[Task statement]: Copy every record below exactly, leaving out any pictures.

[Given entries]:
______________________________
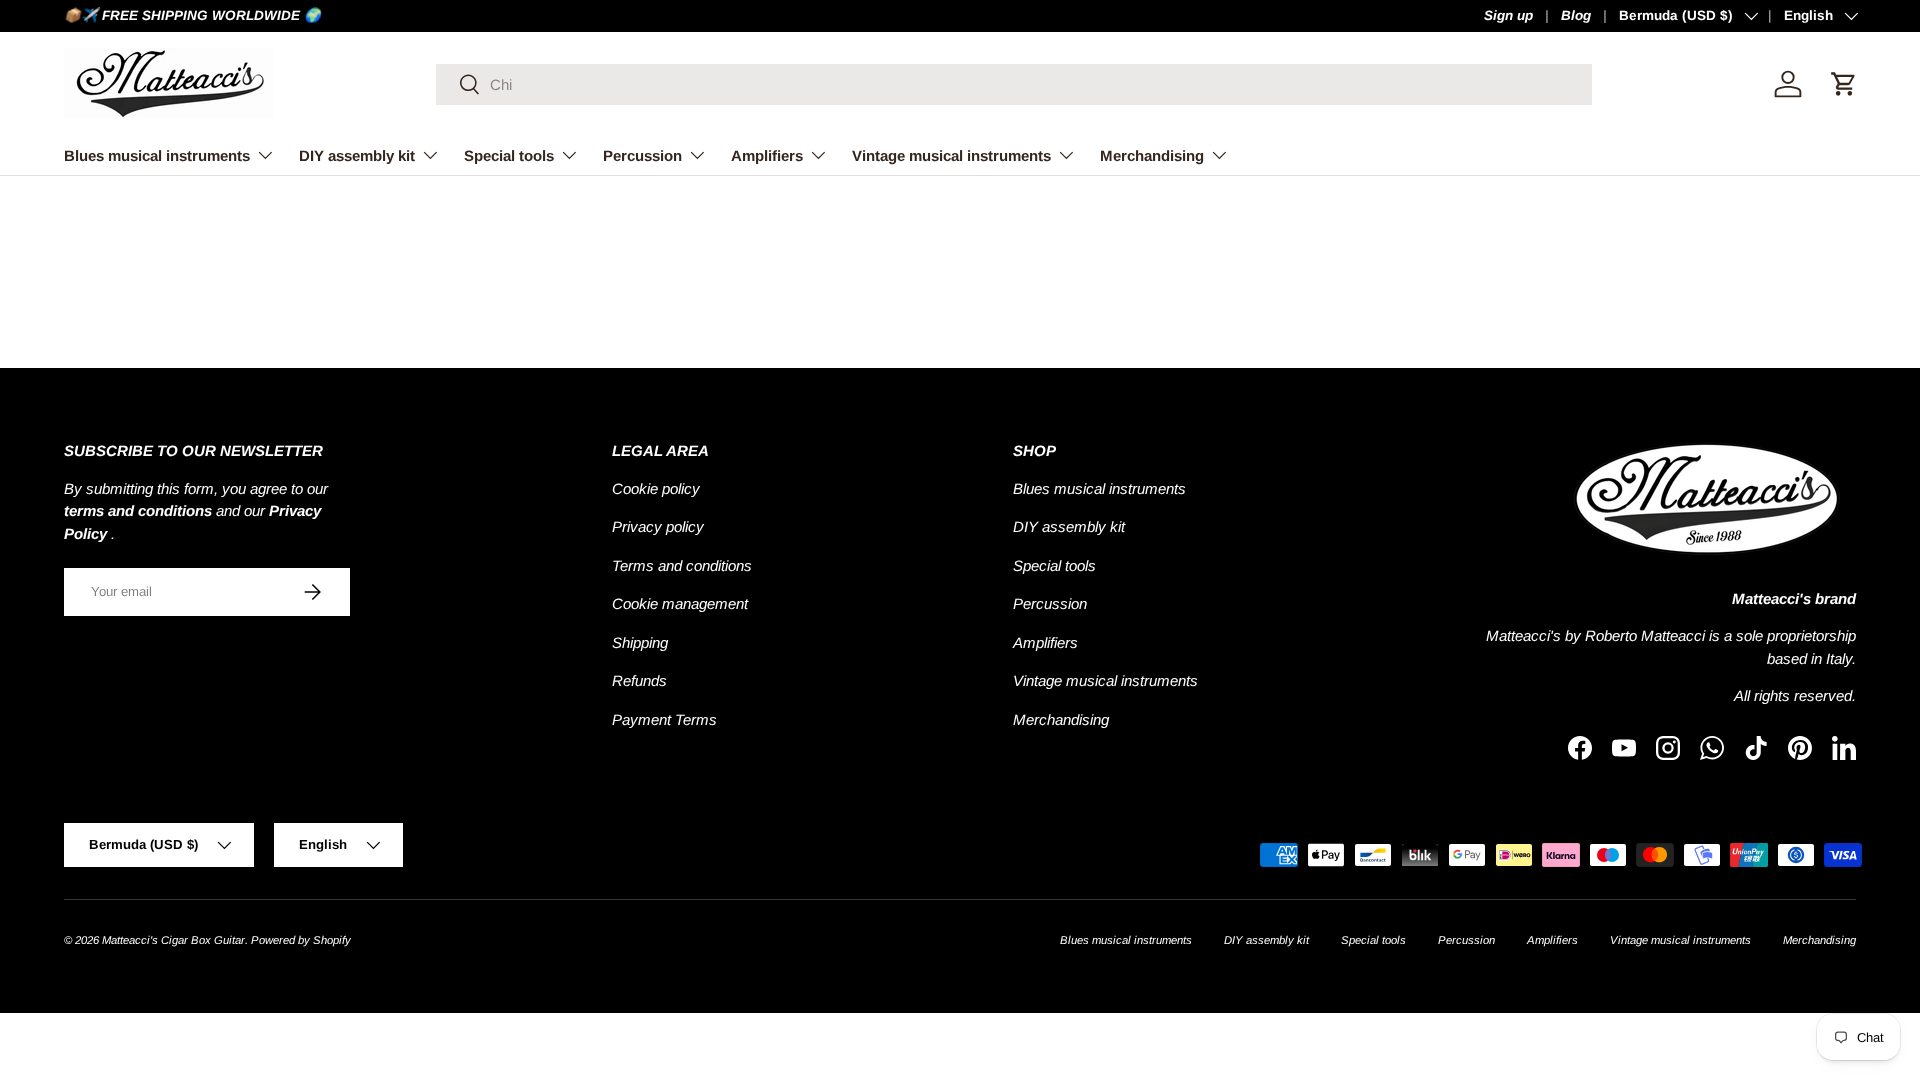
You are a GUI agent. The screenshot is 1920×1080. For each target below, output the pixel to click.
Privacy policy (658, 526)
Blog (1576, 15)
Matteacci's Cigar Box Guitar (173, 940)
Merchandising (1152, 155)
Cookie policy (656, 488)
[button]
______________________________
[Solution to the problem]:
You are a GUI agent. The screenshot is 1920×1080. For each target below, output the pixel to click.
Privacy policy (658, 526)
Blog (1576, 15)
Matteacci's Cigar Box Guitar (173, 940)
Merchandising (1152, 155)
Cookie policy (656, 488)
[button]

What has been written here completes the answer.